Task instructions: All lines from the one with "Task: Click the Rating" to the end of the listing below are to be transcribed exactly; both end lines are included, and no other lines are.

Data under study:
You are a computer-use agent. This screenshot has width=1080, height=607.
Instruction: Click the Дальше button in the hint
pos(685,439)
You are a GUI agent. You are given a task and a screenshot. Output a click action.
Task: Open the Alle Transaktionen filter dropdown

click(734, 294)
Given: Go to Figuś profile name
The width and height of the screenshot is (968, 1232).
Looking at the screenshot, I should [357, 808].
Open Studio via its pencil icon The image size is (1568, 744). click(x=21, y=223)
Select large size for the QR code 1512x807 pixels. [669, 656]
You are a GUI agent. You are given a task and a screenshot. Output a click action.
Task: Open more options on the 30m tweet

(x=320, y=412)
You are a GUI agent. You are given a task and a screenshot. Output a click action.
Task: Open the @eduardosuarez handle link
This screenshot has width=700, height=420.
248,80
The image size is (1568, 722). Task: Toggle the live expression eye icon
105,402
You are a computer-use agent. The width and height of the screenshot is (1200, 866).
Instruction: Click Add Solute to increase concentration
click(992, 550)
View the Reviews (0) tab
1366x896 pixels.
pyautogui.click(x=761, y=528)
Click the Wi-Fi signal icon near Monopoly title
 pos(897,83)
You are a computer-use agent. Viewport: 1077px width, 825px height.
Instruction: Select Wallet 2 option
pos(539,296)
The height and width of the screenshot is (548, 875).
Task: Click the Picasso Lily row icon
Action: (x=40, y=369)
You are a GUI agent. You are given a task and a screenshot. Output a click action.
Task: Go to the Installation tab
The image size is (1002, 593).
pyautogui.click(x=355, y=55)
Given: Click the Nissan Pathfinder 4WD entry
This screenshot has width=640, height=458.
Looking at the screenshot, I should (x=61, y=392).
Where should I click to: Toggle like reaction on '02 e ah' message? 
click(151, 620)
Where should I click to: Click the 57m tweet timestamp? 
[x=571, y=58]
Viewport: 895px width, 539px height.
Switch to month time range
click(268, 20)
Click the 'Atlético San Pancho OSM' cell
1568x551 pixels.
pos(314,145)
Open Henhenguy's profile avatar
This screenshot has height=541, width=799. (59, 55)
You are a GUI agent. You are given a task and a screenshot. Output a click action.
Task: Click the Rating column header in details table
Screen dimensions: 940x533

Response:
Task: Click the Rating column header in details table
Screen dimensions: 940x533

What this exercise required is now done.